Upstairs, in the modest back room painted an appealing sage green, works Philip Venning, Director of the Society for nearly thirty years, and I had the privilege of paying a call upon him there recently in his quiet den. “By law, a copy of every application to demolish a listed building is sent to us,” he explained, sounding rather grand, before changing tone to add, “and we’re given the opportunity to comment, although there is no obligation for anyone to pay attention to what we have to say.” And he smiled knowingly at this circumstance, that reveals the essence of this tiny charitable organisation founded by William Morris in 1877, which gave birth to the modern conservation movement, but has the power only of influence, based upon the authority of its reputation and the specialist knowledge that can be drawn upon from its eight thousand members – comprising the leading professionals in the restoration and care of ancient buildings.

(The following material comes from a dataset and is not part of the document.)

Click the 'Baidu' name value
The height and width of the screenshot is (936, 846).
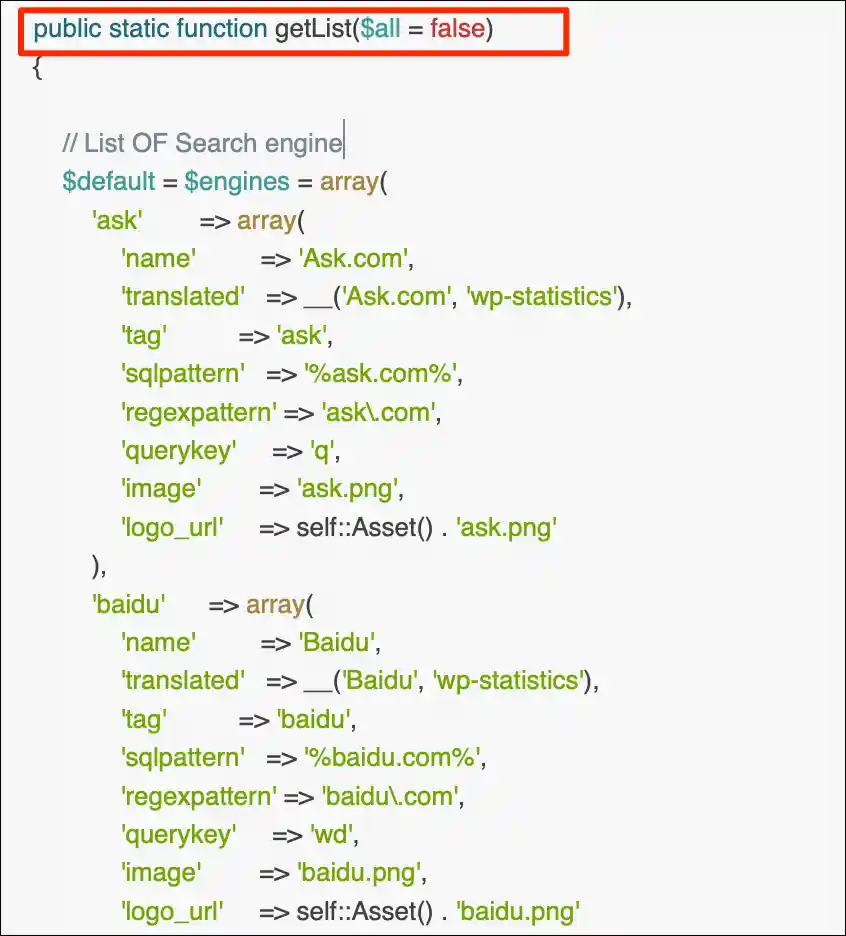pyautogui.click(x=337, y=643)
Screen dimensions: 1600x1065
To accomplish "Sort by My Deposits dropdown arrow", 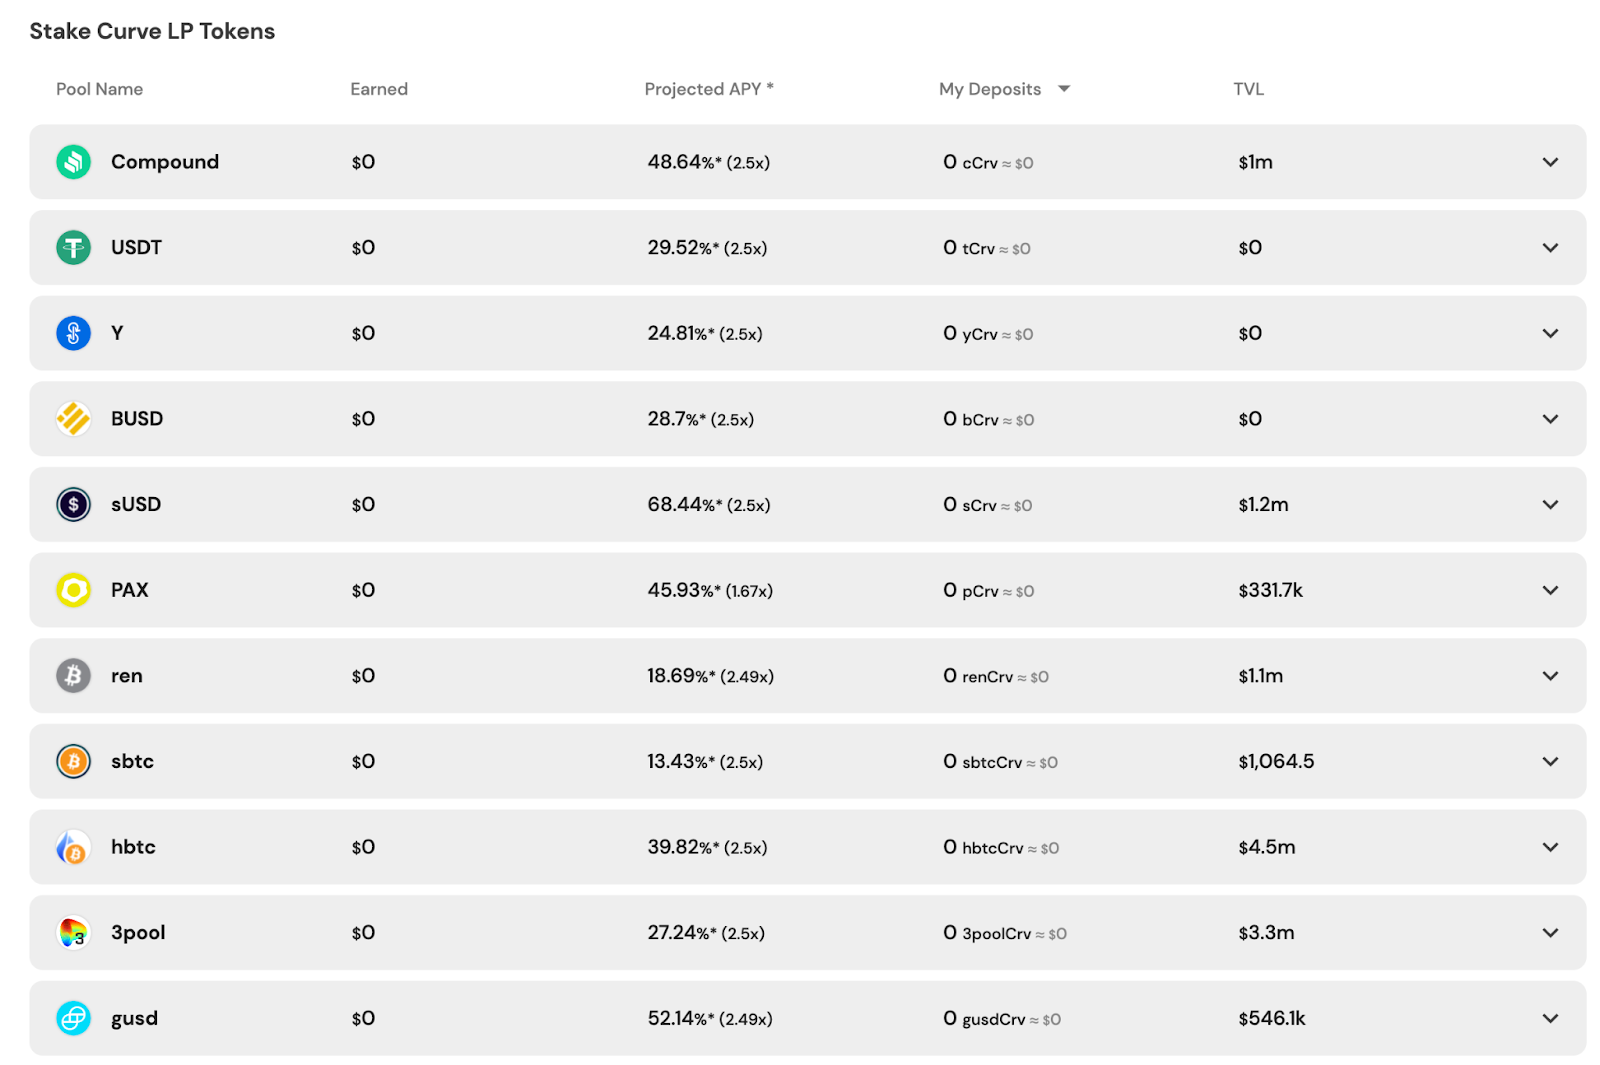I will (x=1064, y=89).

“We have always been interested in how buildings are restored,” Philip continued, emphasising the importance of traditional crafts and trades in sympathetic maintenance and repair, “since the nineteen thirties we have run a training course for young architects and surveyors.” Teaching is done by practitioners rather than academics, reflecting the Society’s practical approach and commitment to keeping the skills alive that are required to maintain old buildings. Recently this educational programme has been extended to include craftsmen through William Morris Scholarships and now to caretakers of churches too, who are invited to undertake courses to learn how to be the best custodians of their charges. “It can be as simple as clearing gutters, that sort of thing,” Philip declares, “They may be concerned about poor stonework, but we can say “If it’s been like that for four hundred years, it’s probably alright.”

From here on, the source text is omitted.